> _ASSIGNMENT_
Extract from the entries below, exactly as given, only the lines from the line containing "Task: Click the Einfügen..." to the line containing "Task: Click the blurred petition creator name", both lines included.

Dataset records

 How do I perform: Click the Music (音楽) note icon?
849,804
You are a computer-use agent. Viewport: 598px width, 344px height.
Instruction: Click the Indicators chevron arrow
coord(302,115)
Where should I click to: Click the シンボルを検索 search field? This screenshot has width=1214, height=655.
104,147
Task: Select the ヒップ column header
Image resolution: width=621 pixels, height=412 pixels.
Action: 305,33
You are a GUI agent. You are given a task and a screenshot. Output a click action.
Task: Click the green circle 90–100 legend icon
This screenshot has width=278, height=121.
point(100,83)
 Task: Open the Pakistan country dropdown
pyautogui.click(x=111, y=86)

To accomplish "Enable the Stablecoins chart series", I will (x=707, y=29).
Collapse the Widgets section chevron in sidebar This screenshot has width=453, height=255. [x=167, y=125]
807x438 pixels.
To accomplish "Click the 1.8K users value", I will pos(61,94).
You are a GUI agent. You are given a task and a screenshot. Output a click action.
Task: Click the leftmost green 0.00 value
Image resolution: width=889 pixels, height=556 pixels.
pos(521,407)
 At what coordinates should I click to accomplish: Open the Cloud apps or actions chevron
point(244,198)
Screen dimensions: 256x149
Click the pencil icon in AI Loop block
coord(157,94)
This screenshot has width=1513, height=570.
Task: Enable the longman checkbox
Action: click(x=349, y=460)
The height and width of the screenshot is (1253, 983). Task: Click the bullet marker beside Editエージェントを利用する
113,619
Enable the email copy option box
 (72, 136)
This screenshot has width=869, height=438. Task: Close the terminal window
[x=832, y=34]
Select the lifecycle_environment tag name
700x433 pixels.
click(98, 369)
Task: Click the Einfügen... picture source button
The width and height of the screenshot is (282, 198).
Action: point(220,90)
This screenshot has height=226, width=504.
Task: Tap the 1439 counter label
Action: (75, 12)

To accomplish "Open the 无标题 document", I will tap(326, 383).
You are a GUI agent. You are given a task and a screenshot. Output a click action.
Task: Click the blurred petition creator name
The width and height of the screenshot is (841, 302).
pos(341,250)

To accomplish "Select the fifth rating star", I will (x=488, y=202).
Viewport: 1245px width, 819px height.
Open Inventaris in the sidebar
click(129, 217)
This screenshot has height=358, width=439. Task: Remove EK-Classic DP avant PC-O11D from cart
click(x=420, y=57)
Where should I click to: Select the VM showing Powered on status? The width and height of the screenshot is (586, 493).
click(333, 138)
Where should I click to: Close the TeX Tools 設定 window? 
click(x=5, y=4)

> _RESULT BELOW_
Task: Click the Einfügen... picture source button
The width and height of the screenshot is (282, 198).
Action: point(220,90)
This screenshot has height=226, width=504.
Task: Tap the 1439 counter label
Action: (75, 12)

To accomplish "Open the 无标题 document", I will tap(326, 383).
You are a GUI agent. You are given a task and a screenshot. Output a click action.
Task: Click the blurred petition creator name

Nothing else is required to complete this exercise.